Imaginez : marcher dans la rue, rire avec des proches, faire du sport, et une goutte s’échappe. Ce n’est pas grand-chose, me direz-vous ? Pourtant, pour beaucoup de femmes, c’est une goutte de trop, chargée de gêne, de sel et de silence. Bien des patientes, même en 2024, n’osent pas évoquer leurs fuites urinaires. Le sujet reste tabou, même dans l’intimité du cabinet de kinésithérapie périnéale. Mais pourquoi tant de non-dits ? Est-ce seulement une question de pudeur ? Entre honte, peur d’être jugée ou fausse idée selon laquelle “ça passera tout seul”, l’omerta autour de ce trouble féminin reste bien ancrée.

Cet article va explorer, sous la loupe de la vie réelle et de la pratique en kinésithérapie, les freins au dialogue. Nous chercherons à comprendre ce qui se joue dans la tête et le cœur des patientes qui taisent leurs problèmes de fuites urinaires. Et surtout, comment un accompagnement professionnel, bienveillant, centré sur la femme et le vécu, peut libérer la parole et petit à petit changer la donne.

Qu’est-ce qui pousse tant de femmes à cacher leurs fuites urinaires ?

Ce n’est pas qu’une question d’âge ou de fragilité physique. On rencontre le sujet à tous les âges : après un accouchement, à la ménopause ou même dès la vingtaine. La fuite urinaire n’a pas de visage type. Pourtant, dans les discussions en cabinet, un silence pudique s’installe souvent, même devant une kinésithérapeute spécialisée.

Lisa MOENS, kinésithérapeute périnéale conventionnée INAMI à Esneux, croise chaque semaine des femmes qui, d’abord, n’osent pas “tout dire”. Selon son expérience, quatre grandes barrières ressortent :

  • La peur d’être considérée comme « vieille » ou « défaillante » trop tôt
  • L’idée reçue que « c’est normal après un bébé » ou passé 50 ans
  • Le sentiment de honte, parfois d’humiliation, qui colle à la peau
  • La peur de l’examen gynécologique ou de devoir parler de la zone intime

Ajoutez à cela les souvenirs transmis de mère en fille (“ma mère aussi, elle mettait des serviettes”), quelques idées fausses (“ça revient toujours, alors à quoi bon”) et des avis médicaux parfois peu encourageants.

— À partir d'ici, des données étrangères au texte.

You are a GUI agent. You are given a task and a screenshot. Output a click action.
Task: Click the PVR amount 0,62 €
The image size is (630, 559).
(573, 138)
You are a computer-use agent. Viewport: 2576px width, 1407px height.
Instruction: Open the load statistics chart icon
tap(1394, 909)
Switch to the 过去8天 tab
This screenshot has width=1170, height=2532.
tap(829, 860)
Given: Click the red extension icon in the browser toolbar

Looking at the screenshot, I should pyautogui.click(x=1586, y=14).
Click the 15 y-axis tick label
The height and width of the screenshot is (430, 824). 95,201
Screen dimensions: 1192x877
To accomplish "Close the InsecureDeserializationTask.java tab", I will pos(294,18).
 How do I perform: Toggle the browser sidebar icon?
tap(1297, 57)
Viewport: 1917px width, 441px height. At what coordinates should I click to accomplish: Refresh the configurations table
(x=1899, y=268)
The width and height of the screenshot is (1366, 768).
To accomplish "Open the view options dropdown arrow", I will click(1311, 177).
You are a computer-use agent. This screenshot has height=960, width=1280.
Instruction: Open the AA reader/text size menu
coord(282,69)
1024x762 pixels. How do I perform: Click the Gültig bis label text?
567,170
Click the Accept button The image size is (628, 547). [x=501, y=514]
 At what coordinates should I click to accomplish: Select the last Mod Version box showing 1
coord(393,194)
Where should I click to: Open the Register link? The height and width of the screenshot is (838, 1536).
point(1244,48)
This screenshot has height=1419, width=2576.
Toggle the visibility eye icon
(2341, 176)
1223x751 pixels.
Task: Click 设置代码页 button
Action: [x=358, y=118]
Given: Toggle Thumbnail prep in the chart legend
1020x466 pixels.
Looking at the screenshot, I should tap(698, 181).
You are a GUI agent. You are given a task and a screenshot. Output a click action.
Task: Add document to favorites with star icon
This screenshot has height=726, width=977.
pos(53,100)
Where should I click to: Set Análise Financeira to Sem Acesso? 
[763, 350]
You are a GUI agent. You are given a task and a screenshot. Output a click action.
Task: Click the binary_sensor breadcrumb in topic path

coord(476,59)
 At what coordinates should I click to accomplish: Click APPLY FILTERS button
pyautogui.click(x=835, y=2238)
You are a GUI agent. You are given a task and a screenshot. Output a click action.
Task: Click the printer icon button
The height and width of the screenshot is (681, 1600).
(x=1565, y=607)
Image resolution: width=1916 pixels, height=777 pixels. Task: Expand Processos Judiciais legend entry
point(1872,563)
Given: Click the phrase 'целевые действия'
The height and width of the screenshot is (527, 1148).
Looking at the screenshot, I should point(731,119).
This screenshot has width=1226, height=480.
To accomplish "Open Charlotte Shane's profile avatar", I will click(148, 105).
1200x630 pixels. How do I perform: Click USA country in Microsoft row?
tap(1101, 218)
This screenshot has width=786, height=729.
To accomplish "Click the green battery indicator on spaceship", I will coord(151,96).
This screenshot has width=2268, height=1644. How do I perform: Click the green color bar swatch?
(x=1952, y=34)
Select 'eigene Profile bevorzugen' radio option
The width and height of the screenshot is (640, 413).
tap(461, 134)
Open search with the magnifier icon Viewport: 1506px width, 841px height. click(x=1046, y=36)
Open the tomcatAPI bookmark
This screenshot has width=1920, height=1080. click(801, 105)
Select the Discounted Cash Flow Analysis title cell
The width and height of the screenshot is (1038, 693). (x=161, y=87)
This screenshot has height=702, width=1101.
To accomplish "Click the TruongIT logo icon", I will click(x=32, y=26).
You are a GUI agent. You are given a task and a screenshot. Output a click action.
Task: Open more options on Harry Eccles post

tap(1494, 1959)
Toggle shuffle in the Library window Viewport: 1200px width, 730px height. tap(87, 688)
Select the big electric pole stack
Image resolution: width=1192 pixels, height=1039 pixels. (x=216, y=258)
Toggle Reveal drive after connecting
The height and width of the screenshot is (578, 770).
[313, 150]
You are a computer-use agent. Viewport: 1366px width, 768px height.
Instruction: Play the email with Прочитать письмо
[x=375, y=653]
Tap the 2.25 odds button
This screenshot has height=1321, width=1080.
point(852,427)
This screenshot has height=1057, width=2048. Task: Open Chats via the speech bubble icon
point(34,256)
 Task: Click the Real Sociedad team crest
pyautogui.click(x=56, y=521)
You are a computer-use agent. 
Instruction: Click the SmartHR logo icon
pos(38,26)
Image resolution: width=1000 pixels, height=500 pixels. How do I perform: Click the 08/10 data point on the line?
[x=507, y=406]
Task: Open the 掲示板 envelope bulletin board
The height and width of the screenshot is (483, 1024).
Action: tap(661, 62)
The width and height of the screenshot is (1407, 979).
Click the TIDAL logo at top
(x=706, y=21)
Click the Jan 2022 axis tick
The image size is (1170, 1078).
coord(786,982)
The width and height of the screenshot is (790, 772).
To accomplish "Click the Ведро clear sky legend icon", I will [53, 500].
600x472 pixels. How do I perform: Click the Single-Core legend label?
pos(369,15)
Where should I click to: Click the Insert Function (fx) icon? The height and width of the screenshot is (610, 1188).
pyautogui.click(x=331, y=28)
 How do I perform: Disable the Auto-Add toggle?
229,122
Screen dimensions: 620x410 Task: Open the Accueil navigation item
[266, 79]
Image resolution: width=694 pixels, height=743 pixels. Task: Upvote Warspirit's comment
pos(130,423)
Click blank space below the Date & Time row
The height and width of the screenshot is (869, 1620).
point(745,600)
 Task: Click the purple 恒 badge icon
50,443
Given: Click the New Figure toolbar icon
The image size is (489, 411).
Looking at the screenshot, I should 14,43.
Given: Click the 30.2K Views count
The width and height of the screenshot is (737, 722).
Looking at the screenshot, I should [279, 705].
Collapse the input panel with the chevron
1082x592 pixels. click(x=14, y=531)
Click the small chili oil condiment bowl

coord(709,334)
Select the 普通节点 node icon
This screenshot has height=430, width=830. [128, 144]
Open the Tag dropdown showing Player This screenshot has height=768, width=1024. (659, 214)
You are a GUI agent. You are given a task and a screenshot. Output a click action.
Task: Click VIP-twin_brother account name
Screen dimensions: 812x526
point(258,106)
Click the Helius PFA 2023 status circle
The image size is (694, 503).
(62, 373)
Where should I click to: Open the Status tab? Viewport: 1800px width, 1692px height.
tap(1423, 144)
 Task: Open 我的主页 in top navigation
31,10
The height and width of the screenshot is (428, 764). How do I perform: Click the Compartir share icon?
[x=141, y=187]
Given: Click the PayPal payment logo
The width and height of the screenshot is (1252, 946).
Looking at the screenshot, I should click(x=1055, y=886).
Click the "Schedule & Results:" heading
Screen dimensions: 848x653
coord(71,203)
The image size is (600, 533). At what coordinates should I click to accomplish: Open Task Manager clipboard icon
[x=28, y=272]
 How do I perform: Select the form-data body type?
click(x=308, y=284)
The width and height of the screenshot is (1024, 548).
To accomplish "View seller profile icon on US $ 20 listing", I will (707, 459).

Le cocktail du silence est prêt.

Pour illustrer : une étude menée en Belgique cité par l’Association Française d’Urologie montrait que moins de 4 femmes sur 10 consultent pour ce trouble, malgré un retentissement important sur leur quotidien. Une minorité seulement ose même en discuter avec leur médecin généraliste, et encore moins parmi elles savent que la kinésithérapie périnéale pourrait les aider durablement dans leurs symptômes.

Le tabou est si fort que le mot “incontinence” lui-même n’est pas prononcé. On parle de “petites gouttes”, de “fuites”, on minimise. Pourtant, c’est tout sauf bénin pour celles qui en souffrent !

Ce silence a des conséquences réelles. Il retarde la prise en charge, densifie la souffrance psychologique, et fait parfois basculer un simple désagrément en handicap invisible. La honte agit ici comme une chaîne que l’on porte au quotidien, dont on cache les clefs même aux soignants.

Quels impacts dans la vie quotidienne (et invisible) des patientes ?

Il y a ce qu’on voit – ou plutôt, ce qu’on ne veut pas voir. Les protections hygiéniques discrètes, les vêtements foncés “au cas où”, la peur panique du rire ou de l’éternuement en public. Et puis il y a tout ce qui ne se dit jamais, même au sein du couple ou auprès des enfants.

Fuites urinaires chez la femme riment bien souvent avec isolement. Certaines patientes renoncent aux sorties, refusent le sport, se privent de voyages trop longs par peur de “ne pas tenir” jusqu’aux toilettes. Selon une enquête IFOP au niveau européen, plus de 45% des femmes concernées déclarent limiter leurs déplacements à cause de ce symptôme.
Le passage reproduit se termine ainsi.